Sarah Palin will get her day in court.
Jury selection begins on Monday in the libel case the Republican former governor of Alaska is bringing against The New York Times.
The split in opinion is as partisan as the parties involved.
CNN, in a recent piece, predicted the Times would prevail, although it may be a Pyrrhic victory. Meanwhile, a New York Post columnist suggests Palin has the goods.
The case goes back 11 years.
In 2011 a certified lunatic, Jared Lee Loughner, shot up an event for former Democratic Congresswoman Gabby Giffords of Arizona. Six people died. Giffords survived a gunshot to the head but was forced to leave Congress.
At the time Palin had a political action committee that used a map of America with crosshairs to identify Democrats whom she encouraged Republicans to defeat because they had supported Obamacare. Giffords’s district was one of the 20 Democratic ones identified on the map.
In 2017, The New York Times published an editorial linking Palin to Giffords. Ironically, the Times raised the issue of Palin’s map in trying to explain why a supporter of leftist radical Sen. Bernie Sanders shot up a baseball field filled with Republican lawmakers.
“Before the shooting, Sarah Palin’s political action committee circulated a map that showed the targeted electoral districts of Ms. Giffords and 19 other Democrats under stylized cross hairs,” the Times wrote.
The problem was that no such link between Palin’s map and the shooting of Giffords ever materialized – and still hasn’t.
The investigation found that Loughner had a longstanding grudge against Giffords that predated the shooting – and Palin’s map.
A trial judge initially dismissed Palin’s case. But an appellate court overruled that. After that decision, the trial judge, U.S. District Court Judge Jed Rakoff, commented, “(T)he evidence shows [former New York Times editorial page editor James] Bennet came up with an angle for the editorial, ignored the articles brought to his attention that were inconsistent with his angle … and ultimately made the point he set out to make in reckless disregard of the truth.”

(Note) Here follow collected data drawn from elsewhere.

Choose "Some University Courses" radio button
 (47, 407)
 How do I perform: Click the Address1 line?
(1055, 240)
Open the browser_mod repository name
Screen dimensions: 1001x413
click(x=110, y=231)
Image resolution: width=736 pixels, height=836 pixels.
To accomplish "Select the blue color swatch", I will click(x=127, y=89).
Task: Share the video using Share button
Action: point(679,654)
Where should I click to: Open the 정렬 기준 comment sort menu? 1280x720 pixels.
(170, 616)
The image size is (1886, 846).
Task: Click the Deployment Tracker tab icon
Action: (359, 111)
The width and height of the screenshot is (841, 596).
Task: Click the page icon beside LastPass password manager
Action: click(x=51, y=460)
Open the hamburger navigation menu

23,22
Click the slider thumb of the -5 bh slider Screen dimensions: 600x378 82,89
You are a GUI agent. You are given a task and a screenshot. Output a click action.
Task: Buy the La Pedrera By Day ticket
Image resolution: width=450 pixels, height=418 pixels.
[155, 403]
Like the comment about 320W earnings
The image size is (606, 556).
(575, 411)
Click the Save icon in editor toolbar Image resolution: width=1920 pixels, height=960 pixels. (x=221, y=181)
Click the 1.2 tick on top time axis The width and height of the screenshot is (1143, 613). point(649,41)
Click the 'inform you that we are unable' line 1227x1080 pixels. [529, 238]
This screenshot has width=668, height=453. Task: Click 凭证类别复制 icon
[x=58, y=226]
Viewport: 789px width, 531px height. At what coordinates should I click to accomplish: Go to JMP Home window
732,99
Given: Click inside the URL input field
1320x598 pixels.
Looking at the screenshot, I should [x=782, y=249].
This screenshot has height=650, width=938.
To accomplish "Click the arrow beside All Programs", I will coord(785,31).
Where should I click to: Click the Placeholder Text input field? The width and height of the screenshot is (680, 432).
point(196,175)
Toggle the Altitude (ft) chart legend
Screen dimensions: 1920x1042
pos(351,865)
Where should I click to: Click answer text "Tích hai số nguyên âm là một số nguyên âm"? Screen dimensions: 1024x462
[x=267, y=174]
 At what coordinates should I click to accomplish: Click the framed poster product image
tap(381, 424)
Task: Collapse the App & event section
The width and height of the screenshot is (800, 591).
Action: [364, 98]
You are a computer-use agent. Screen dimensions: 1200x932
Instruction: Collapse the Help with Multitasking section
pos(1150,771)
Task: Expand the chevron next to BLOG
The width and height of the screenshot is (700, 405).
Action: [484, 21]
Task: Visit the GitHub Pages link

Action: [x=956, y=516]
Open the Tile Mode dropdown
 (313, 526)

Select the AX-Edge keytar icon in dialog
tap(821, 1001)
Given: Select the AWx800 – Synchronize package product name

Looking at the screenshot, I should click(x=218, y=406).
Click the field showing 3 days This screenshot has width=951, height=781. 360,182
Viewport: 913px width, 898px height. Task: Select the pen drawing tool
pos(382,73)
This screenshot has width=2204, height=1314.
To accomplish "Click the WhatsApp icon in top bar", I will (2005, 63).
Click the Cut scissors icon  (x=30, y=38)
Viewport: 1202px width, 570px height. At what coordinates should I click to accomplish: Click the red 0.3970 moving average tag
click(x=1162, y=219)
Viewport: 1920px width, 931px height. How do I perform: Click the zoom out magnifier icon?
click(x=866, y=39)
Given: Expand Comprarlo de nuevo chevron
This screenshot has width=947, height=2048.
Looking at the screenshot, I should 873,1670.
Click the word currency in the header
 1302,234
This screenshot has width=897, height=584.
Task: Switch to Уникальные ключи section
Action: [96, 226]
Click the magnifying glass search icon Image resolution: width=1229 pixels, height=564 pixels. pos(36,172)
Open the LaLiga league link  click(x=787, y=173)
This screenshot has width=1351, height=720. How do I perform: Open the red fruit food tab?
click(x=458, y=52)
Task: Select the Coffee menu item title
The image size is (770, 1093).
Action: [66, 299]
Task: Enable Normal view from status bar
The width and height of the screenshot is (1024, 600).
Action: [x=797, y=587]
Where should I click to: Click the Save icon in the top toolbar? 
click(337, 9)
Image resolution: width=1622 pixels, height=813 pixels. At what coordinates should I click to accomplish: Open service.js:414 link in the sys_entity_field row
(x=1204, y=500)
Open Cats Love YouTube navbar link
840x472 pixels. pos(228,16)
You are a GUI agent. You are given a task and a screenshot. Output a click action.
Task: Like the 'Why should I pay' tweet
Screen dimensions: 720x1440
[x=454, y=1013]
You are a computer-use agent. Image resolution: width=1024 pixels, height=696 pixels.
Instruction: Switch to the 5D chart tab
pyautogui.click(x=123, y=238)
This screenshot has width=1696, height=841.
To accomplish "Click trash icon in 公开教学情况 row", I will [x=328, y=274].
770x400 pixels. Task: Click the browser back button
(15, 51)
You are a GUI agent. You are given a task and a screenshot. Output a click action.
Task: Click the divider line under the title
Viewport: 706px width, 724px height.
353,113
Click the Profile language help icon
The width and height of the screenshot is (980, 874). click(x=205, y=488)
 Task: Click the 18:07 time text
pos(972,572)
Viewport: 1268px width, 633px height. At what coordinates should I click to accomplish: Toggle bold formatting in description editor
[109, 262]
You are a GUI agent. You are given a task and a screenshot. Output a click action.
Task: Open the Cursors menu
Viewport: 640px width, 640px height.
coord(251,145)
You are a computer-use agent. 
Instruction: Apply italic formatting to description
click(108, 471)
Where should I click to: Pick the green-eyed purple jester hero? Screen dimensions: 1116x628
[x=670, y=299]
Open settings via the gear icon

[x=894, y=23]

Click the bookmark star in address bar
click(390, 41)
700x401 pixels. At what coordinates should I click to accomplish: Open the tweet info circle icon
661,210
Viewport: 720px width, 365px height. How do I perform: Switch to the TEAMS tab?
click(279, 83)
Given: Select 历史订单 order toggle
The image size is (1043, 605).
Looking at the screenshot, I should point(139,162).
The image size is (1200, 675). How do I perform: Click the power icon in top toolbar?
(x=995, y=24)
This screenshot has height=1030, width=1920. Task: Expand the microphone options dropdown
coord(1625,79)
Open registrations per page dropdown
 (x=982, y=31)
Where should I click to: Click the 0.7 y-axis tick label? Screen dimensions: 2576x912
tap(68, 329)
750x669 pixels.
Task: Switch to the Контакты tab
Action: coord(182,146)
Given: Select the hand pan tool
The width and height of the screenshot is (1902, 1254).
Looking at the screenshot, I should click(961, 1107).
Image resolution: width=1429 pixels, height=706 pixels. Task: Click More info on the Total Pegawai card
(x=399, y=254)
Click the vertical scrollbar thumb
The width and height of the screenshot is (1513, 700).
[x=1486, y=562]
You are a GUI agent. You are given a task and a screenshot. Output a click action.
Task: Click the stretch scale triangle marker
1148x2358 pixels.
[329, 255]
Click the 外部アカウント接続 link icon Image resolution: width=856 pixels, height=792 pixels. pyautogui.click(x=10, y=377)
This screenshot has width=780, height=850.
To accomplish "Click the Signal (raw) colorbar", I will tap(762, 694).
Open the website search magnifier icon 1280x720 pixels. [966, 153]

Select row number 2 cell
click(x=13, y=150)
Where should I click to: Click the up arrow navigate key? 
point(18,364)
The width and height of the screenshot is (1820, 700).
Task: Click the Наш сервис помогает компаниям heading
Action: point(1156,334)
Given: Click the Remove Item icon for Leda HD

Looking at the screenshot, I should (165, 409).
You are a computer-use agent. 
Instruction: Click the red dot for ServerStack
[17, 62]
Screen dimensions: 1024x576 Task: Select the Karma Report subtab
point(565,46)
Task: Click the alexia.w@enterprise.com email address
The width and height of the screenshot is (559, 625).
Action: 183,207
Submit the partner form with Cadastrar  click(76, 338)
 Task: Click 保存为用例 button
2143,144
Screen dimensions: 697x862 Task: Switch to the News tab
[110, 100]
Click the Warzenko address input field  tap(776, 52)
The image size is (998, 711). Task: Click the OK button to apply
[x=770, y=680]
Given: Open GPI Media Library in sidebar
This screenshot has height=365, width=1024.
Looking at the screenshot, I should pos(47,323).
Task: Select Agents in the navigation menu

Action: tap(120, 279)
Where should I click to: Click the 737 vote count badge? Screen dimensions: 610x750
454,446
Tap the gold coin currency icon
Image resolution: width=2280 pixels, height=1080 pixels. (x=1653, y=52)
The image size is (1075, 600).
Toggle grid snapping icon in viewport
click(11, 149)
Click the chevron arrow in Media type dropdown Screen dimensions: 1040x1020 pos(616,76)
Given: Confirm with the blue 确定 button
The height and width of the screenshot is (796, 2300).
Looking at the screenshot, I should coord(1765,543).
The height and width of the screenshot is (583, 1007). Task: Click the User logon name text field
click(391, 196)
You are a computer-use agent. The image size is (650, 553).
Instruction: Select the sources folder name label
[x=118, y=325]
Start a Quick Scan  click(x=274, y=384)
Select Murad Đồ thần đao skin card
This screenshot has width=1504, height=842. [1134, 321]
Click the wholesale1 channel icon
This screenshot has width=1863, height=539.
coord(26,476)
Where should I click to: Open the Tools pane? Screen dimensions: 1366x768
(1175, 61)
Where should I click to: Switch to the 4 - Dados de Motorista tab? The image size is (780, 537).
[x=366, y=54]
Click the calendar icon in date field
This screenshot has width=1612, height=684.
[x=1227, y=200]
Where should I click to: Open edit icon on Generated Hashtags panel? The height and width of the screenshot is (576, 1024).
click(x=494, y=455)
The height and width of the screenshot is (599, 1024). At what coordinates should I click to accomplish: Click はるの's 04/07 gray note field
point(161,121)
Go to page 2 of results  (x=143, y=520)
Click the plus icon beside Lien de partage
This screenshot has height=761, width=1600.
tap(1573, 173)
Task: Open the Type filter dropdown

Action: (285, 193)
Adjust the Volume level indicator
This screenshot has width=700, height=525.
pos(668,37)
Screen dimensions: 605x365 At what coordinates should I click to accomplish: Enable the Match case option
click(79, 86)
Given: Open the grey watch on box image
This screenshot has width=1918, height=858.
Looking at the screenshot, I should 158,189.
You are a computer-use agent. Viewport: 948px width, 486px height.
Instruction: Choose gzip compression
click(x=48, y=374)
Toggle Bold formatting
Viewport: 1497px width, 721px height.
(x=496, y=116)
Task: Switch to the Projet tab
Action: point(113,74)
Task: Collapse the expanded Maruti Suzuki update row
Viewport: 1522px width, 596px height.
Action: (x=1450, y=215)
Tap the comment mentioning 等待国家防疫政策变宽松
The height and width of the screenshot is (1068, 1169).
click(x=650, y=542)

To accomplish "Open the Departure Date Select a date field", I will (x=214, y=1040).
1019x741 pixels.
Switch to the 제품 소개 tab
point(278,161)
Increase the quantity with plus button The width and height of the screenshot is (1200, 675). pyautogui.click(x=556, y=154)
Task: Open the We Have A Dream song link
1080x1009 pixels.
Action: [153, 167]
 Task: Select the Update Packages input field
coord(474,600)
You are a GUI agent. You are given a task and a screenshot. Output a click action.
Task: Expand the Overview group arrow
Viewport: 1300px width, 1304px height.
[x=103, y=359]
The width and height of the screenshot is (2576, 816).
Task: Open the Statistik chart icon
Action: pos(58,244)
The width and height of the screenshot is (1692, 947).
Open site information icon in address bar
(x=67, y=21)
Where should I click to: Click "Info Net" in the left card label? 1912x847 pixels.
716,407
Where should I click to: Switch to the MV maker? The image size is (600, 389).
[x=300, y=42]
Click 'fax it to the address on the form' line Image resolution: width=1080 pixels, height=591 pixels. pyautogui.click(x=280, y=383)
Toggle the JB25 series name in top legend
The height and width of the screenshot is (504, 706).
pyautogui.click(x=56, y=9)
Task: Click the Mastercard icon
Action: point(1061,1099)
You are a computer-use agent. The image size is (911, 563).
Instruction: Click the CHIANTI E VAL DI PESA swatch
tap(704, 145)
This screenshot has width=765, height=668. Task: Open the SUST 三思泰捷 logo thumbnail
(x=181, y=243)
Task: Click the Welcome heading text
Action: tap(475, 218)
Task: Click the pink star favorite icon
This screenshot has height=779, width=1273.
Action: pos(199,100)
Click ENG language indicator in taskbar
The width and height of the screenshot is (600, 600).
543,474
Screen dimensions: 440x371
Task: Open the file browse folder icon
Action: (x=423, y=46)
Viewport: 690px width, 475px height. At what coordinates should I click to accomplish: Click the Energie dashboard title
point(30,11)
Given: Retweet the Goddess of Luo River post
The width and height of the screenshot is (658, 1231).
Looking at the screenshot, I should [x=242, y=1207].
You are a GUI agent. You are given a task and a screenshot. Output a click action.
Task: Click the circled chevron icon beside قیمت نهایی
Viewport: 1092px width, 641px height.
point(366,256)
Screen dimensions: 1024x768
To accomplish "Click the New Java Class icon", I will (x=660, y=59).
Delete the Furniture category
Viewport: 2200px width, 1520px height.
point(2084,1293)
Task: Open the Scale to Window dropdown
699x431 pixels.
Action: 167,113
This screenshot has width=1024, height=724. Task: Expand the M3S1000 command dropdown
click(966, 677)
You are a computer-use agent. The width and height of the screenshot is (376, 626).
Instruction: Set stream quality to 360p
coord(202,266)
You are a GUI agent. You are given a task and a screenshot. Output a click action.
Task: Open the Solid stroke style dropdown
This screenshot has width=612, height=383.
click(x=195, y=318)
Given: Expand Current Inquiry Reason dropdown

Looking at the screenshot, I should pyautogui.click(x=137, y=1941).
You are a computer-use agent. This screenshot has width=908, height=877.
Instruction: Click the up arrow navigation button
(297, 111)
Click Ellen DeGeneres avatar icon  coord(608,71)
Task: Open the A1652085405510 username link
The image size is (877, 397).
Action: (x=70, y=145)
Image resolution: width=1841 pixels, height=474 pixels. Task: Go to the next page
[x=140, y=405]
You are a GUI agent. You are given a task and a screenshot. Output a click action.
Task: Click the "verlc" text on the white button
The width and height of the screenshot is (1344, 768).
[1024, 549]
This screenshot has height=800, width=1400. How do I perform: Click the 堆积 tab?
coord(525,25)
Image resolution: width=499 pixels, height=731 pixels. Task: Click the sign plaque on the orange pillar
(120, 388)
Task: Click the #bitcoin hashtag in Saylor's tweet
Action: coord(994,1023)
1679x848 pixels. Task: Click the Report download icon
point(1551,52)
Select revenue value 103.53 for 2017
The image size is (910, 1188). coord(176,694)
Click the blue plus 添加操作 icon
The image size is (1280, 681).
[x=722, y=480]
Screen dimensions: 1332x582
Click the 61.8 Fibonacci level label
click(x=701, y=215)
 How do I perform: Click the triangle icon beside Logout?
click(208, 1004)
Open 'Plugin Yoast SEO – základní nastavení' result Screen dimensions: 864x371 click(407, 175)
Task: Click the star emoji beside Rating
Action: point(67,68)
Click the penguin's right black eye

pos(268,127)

One of those articles was by the Times’ fellow traveler, The Washington Post, which three days after the shooting noted, “The charge that Palin’s map had anything to do with the shooting is bogus.”
The Times is hiding behind a precedent set in a landmark Supreme Court case in 1964, in which the Times was involved. In that case, the high court set a very high bar for libel claims. The justices ruled that public figures were at the mercy of news organizations that in their reporting or commentary could publicly badmouth them almost without limit. The court said the line between protected speech and libel hinges on whether media outlets based their attack on actual malice.
The Times, shortly after the editorial, admitted there was no connection between Palin and the shooting of Giffords. The paper tried to maintain, and continues to do so, that it was an honest mistake that was quickly corrected.
But conservative columnist Kyle Smith is not sure that will fly, especially after the judge determined the Times ignored evidence that supported Palin’s claim of innocence.
“American libel law strongly favors the press rather than the people we write about, and for excellent reason. Opinions, even extremely nasty ones, are protected. Hurrah! What a dim, gray, Soviet-scented discourse we’d have in this country if it were otherwise. Also, the media can be forgiven for honest mistakes. Believe it or not, ‘We’re too dumb to know what we said was false’ is a legit defense,” Smith wrote recently.
But, he added, “the Times has put itself in a dicey spot. The Times smeared Palin, plain and simple. They thought they’d get away with it because Palin is a public figure, and the national press has been unloading on her since the day John McCain picked her to be his running mate. But Palin’s lawyers are the ones who trounced Gawker so badly in the Hulk Hogan case that the site went under. If I were the Times, I’d be looking forward to this trial about as much as you would spending winter in Juneau.”